From what I understand, you can't tune anything but full-throttle runs on an inertia dyno. And even that is only after the fact from the data logs from the brief period the engine spends at each RPM and load cell.
To do any real tuning, you must use a loading dyno to hold at any RPM and load to dial in that cell right there. And this is only after you drive it on the dyno to warm up the engine, transmission, rear end, etc.
I used to work at a shop years ago, but I wasn't the tuner. I just got free dyno time and tuned my own cars, and a few customer cars.
To those saying that dynos can't simulate real street conditions, that may be true that it can't match it identically, but the loading dynos can easily be setup to simulate worse than normal conditions, and that's what you should tune in. Hotter coolant, worse airflow to the radiator, worst case. That way when they come off the rollers and beat the **** out of it, you know they'll have a margin of safety--and can't come back complaining that you blew up their engine.
Intertia dynos are only for max-power pulls. A lot of the eddy-current modules are being added to them now-a-days as people realize this.

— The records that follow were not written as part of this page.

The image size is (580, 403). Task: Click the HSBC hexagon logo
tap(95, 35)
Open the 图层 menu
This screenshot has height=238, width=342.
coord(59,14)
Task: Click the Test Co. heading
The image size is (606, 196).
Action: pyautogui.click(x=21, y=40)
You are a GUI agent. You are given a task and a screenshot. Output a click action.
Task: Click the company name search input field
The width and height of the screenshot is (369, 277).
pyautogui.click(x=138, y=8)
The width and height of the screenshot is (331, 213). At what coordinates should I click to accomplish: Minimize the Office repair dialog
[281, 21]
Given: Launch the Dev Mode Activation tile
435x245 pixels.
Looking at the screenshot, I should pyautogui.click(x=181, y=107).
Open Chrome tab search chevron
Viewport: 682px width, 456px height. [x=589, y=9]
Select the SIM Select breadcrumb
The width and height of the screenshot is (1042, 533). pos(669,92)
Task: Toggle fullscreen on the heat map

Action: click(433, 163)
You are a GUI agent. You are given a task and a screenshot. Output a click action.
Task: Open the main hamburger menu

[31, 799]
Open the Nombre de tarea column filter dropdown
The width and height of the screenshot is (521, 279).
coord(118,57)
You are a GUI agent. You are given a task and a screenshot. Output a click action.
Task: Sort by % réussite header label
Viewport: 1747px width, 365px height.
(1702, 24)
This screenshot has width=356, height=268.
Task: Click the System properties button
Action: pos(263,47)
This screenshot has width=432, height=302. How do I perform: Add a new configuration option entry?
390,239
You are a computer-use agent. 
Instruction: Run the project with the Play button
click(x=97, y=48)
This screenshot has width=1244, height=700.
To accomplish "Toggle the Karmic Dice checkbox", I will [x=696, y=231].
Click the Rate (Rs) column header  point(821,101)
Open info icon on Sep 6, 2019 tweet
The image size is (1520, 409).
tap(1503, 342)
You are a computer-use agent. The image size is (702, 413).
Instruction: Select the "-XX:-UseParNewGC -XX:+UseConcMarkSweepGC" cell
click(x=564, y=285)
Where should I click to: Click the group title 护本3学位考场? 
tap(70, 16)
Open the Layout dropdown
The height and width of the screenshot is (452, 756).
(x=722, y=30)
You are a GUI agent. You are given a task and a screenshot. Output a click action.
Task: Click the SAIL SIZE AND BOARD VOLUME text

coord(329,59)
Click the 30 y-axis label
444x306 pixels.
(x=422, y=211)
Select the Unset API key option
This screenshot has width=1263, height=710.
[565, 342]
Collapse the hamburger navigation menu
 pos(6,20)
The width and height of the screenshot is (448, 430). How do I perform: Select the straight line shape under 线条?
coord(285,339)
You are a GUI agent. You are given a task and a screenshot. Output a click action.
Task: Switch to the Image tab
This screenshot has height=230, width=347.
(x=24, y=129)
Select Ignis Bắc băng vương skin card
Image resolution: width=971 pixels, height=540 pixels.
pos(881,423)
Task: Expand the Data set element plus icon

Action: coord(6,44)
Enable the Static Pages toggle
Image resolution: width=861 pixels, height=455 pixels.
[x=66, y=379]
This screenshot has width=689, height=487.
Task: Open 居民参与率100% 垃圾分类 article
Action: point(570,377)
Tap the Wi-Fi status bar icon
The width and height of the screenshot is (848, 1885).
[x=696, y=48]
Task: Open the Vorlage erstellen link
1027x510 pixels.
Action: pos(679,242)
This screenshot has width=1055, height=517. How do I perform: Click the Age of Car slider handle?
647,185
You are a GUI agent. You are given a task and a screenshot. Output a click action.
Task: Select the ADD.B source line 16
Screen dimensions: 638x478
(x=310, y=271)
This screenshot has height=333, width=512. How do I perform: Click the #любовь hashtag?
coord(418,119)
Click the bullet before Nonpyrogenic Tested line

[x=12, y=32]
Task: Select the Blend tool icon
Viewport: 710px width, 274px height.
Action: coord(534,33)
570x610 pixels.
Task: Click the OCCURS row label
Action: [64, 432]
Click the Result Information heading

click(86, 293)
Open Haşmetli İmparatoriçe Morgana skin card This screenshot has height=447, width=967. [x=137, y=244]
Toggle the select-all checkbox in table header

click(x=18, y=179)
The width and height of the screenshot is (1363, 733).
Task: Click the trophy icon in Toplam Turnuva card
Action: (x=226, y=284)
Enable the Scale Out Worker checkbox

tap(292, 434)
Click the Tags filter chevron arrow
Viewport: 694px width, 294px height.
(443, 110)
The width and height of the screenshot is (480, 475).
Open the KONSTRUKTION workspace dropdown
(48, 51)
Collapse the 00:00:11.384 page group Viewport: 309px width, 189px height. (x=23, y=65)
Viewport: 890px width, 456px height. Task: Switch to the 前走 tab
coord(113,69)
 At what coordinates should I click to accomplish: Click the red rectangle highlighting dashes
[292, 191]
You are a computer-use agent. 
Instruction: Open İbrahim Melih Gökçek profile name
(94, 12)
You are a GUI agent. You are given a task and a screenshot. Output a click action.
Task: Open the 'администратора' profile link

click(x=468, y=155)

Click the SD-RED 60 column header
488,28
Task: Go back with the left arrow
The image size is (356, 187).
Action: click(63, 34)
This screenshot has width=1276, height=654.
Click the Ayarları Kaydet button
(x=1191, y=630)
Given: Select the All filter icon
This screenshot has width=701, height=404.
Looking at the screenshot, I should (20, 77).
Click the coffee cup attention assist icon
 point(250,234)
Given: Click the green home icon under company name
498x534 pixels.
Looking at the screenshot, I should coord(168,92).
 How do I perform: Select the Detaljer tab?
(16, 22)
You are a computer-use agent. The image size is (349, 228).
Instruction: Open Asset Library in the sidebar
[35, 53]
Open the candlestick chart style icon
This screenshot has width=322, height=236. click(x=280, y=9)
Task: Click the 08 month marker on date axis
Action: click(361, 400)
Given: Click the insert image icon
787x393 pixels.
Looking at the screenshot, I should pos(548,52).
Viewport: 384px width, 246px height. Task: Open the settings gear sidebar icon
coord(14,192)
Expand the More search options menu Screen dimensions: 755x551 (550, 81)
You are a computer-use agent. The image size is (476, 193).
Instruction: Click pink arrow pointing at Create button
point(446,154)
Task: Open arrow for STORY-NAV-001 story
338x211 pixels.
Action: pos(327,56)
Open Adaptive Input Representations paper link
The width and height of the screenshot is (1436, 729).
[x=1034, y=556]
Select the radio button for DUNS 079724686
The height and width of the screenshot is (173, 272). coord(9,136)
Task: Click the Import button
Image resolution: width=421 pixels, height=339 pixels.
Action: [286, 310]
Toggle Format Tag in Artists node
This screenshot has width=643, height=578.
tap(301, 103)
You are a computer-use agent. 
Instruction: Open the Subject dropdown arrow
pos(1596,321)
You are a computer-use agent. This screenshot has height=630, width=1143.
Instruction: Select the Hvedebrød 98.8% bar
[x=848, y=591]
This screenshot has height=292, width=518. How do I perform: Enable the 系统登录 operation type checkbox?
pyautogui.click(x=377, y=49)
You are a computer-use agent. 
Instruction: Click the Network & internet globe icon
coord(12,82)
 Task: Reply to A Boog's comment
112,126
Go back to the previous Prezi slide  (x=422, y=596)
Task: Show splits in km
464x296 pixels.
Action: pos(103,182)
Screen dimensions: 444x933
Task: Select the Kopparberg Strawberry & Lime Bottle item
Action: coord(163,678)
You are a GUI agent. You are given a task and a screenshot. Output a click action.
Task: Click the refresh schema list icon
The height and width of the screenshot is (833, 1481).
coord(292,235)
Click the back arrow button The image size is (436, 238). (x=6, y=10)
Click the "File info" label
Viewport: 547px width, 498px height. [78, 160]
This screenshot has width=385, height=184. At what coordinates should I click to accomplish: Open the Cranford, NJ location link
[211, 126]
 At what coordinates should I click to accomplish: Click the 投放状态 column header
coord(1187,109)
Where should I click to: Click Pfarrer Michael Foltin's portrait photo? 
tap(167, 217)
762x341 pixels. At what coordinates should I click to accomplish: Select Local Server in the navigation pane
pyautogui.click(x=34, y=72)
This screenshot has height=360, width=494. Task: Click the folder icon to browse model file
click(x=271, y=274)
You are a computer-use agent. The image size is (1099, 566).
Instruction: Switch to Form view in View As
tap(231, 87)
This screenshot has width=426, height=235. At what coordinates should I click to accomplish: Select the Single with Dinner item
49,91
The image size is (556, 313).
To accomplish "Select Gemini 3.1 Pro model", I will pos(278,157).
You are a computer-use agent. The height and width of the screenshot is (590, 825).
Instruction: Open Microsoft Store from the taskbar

Also, the proper way to use knock control is to turn off knock control while tuning, but still watch the knock sensor output. Then tune without the knock retard kicking in (and offsetting your timing values) but still paying attention to knock, to get the best case (which may or may not be near the knock threshold), then when done they simply turn knock retard back on and let the computer retard timing as necessary on the street.